● **Tasks for this exercise**:
1. Using the book review below, state whether each statement agrees with it: (a) Anna's sister is mortally ill with leukemia; (b) the reviewer awards the book four stars; (c) the reviewer objects to any tragic ending. For each, answer yes or no and quote the deciding words of the review.
2. Reproduce word for word the stretch of the book review below from "The incendiary family" through "of the Lambs.)".

● **Selected excerpt**:
▶

If some genre authors don’t have much to say but craft lively stories employing genre tropes, then some mainstream authors employ their literary prowess to hold forth on significant themes and characterizations that in the end amount to shallow stories. (Full disclosure: I’m bored by family sagas, quirky dark secrets and all.)

This author brings her considerable literary prowess to a story that could have been ripped from the headlines: Anna, a young teen, who was purposefully conceived as a DNA match to provide blood and bone marrow to her beloved sister mortally ill with leukemia, files a law suit for her medical emancipation from her obsessive controlling parents.

Why? Because after years of emotionally draining and painful blood draws and bone marrow harvests, now her sister’s kidneys are failing and the parents want to harvest Anna’s kidney. Anna just can’t take it anymore.

The incendiary family drama unfolds in shifting POVs and time inversions with the compelling authenticity of technical names for medicines and medical procedures, causes of action and legal procedures, and a parent’s anguish over the pain of a sick child.

In an earlier day, the cancerous child would have died at age three, the grieving parents could have conceived another, and life would have gone on. I don’t know if the author intended this, but the modern medical technology that enables such manipulation of life strikes me as both miraculous and ghoulish.

I really wanted to love this book. *SPOILER ALERT* But I can’t. I don’t object to a dark, ironic end. Or a tragic end. Or an end with a twist. (Like Romeo and Juliet, for instance.) Or an end where the villain (or a villain) gets away with it. (Like Silence of the Lambs.)

But a story’s end should fulfill the inevitable logic of the story. We as readers, however surprised, should be able to say, “This is how the story had to end.” After four hundred pages plus, the end of this book struck me as perfunctory, arbitrary, and nothing less than horrifying, unfairly brutal, even punitive toward the one character we care most about. Four stars for the literary prowess (after the tight beginning, the round-robin of POVs tends to drift) and minus four stars for the end. That leaves me with zero. Sorry, Ms. Picoult, I love your writing. Unrated.

◀

● **Provided information**:
▶

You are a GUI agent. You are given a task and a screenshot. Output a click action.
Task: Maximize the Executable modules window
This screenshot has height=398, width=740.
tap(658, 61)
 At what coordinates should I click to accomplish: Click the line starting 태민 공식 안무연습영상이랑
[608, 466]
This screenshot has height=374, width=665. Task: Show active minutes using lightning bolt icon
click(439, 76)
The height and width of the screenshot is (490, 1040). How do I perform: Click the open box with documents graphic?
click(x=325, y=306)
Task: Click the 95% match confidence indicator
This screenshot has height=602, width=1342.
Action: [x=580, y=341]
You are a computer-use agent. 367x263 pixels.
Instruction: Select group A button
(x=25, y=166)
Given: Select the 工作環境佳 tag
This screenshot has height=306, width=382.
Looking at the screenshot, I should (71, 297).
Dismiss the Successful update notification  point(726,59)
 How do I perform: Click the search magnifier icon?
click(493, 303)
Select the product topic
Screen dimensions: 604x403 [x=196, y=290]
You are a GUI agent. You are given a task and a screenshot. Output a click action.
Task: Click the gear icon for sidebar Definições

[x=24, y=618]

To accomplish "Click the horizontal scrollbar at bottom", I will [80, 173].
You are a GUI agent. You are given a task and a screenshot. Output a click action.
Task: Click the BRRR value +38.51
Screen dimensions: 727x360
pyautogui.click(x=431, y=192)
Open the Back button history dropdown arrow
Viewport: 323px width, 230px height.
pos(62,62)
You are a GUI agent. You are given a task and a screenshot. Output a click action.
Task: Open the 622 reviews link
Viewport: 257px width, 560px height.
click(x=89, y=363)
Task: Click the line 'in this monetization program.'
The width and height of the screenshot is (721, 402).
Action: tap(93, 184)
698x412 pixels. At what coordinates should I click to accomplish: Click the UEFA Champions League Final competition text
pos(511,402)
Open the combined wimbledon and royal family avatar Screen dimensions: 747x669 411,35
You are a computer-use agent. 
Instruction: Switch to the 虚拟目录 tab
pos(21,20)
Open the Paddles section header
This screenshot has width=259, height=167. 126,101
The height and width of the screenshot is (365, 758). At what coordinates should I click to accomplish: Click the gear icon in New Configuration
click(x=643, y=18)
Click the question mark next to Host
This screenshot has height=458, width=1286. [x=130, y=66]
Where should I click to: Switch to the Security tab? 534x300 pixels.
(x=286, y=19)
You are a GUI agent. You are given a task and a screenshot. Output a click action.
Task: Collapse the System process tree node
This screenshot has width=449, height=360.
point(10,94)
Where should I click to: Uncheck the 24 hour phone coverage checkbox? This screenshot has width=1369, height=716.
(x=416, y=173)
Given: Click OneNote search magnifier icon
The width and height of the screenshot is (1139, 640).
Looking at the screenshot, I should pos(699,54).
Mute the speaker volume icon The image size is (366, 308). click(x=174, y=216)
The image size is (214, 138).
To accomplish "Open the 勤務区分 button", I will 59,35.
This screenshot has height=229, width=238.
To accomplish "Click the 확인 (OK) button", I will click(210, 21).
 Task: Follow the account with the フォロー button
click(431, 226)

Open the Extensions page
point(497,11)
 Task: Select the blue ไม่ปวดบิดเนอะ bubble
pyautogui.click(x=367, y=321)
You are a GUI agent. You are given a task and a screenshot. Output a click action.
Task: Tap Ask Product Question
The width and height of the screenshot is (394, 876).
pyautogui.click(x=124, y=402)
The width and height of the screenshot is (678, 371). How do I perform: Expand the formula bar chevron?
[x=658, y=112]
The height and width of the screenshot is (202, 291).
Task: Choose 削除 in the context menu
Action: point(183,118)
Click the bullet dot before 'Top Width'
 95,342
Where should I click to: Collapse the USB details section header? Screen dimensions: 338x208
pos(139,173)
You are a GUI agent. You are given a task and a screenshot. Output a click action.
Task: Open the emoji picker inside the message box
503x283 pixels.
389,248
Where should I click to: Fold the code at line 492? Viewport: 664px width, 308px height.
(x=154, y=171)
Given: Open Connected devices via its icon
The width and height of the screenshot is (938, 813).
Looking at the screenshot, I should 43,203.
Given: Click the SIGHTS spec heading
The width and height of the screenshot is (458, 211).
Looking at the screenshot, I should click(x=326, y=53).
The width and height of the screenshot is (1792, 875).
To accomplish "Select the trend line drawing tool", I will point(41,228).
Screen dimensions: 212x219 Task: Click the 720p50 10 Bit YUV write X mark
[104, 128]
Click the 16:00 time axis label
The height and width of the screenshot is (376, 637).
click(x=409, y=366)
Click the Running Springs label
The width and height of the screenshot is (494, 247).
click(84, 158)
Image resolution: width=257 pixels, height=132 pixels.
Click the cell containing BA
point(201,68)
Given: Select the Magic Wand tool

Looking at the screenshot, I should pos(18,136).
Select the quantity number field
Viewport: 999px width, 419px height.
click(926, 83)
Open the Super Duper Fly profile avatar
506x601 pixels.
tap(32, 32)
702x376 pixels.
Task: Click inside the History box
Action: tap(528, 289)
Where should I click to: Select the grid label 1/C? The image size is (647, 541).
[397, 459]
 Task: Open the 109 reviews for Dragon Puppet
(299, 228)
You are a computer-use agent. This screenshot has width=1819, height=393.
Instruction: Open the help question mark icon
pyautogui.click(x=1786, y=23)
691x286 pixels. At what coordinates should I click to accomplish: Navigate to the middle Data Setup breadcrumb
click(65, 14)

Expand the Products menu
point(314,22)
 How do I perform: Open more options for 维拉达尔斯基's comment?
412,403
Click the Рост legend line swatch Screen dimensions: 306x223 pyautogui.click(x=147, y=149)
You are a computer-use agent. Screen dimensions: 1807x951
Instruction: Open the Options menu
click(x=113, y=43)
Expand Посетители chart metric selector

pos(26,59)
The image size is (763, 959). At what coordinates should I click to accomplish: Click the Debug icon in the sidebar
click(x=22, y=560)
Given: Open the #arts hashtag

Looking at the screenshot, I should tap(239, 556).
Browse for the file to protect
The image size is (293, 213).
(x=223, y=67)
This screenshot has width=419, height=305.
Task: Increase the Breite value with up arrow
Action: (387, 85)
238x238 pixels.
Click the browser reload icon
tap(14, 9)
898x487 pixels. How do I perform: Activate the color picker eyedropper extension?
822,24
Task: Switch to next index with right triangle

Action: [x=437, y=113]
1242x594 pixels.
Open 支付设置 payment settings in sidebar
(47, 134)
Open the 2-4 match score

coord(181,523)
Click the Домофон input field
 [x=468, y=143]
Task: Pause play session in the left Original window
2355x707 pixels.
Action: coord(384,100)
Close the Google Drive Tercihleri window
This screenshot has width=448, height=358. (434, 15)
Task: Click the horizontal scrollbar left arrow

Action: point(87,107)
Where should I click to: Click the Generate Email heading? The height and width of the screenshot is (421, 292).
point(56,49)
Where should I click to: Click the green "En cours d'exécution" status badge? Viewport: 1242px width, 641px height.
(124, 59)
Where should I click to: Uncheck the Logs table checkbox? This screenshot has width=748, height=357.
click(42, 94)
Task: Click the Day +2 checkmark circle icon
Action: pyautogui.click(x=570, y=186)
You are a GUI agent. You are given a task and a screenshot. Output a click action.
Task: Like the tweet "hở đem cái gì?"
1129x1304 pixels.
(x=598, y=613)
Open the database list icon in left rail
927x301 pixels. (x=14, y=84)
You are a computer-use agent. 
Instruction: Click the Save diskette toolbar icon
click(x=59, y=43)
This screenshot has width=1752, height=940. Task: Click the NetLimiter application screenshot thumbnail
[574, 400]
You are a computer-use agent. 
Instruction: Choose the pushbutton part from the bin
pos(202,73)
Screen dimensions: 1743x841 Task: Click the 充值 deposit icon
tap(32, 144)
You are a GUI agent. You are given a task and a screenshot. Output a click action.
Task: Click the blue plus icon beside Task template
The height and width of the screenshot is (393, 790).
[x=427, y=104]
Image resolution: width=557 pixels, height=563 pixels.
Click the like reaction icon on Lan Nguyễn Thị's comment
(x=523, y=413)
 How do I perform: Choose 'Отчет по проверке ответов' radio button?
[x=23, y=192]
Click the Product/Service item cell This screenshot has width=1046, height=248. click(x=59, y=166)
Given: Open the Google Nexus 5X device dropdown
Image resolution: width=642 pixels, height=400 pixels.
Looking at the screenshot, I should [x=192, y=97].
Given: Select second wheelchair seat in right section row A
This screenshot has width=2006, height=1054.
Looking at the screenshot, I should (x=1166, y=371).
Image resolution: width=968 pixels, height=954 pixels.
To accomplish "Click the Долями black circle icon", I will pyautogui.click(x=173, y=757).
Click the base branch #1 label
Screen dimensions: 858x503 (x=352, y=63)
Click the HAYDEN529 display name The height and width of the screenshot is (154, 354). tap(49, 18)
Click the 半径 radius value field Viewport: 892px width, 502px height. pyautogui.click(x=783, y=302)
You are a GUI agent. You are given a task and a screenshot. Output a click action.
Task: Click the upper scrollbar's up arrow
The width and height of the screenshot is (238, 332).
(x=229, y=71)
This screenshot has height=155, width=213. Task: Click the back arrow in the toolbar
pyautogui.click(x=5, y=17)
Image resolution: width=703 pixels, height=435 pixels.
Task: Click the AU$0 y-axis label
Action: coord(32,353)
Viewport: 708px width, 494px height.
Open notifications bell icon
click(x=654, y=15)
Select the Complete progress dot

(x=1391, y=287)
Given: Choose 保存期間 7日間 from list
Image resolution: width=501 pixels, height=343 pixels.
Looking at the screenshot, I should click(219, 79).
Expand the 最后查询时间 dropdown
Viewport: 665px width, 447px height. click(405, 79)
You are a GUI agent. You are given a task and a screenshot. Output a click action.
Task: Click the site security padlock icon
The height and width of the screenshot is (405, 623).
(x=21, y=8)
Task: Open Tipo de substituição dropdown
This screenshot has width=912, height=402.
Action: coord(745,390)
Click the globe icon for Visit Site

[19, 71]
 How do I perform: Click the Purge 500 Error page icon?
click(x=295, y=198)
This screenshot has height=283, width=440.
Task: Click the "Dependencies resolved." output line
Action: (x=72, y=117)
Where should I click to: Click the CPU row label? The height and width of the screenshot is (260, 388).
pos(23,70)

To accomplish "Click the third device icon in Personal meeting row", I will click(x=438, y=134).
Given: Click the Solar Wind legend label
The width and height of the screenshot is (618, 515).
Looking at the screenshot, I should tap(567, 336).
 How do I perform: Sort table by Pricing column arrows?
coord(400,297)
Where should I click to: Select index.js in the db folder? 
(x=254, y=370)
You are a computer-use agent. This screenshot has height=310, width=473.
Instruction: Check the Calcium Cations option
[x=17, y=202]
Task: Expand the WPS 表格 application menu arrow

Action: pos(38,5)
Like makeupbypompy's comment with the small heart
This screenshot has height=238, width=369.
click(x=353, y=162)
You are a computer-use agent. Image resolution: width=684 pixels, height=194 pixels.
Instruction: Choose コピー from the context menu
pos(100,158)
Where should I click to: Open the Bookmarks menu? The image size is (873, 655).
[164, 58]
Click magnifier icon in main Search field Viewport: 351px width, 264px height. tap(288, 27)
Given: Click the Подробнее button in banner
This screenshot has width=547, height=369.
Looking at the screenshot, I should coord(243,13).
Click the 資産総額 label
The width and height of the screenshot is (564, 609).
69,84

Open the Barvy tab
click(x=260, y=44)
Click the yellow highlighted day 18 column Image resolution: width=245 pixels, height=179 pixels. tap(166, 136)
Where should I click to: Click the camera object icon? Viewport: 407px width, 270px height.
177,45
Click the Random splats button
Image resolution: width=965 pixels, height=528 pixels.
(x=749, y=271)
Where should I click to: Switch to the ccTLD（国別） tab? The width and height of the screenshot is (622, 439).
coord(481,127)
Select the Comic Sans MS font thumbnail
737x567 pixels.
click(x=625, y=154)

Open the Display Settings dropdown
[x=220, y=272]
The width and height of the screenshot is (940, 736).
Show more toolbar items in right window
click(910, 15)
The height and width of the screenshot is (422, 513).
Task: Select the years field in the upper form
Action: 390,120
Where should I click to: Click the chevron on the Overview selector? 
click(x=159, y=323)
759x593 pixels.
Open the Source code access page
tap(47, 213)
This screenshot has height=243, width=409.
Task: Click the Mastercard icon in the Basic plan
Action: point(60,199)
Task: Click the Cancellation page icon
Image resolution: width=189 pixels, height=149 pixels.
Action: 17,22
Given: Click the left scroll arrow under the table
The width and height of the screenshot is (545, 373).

◀

● **Your responses**:
1.
(a) Yes: "her beloved sister mortally ill with leukemia"
(b) No: "That leaves me with zero."
(c) No: "I don’t object to a dark, ironic end. Or a tragic end."

2.
The incendiary family drama unfolds in shifting POVs and time inversions with the compelling authenticity of technical names for medicines and medical procedures, causes of action and legal procedures, and a parent’s anguish over the pain of a sick child.

In an earlier day, the cancerous child would have died at age three, the grieving parents could have conceived another, and life would have gone on. I don’t know if the author intended this, but the modern medical technology that enables such manipulation of life strikes me as both miraculous and ghoulish.

I really wanted to love this book. *SPOILER ALERT* But I can’t. I don’t object to a dark, ironic end. Or a tragic end. Or an end with a twist. (Like Romeo and Juliet, for instance.) Or an end where the villain (or a villain) gets away with it. (Like Silence of the Lambs.)